Subsequent User Studies: nope “This study showed how much effort the design and preparation of a user study requires, and how easy error prone it is. This is probably the reason, why there are still so few user studies in the field of automated debugging.” “So there was little time to prepare BUGEX and the underlying infrastructure.” Rößler, Jeremias. "From software failure to explanation." (2013).

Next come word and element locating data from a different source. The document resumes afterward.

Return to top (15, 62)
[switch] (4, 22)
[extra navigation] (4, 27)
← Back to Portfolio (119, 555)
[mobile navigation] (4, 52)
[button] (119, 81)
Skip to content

Summary BugEx combines Statistical Debugging and Automated Test Generation (GA) to improve debugging precision. BugEx treats debugging is a search problem, and tries to find information that is useful to developers. Usefulness difficult to evaluate because prototype tool is very specific.
Relation of BugEx to Project Guided automatic test generation. Focus on message passing programs, observed at the component level (ROS – robot operating system) Use program traces to generate test suites for regression testing, based on component properties.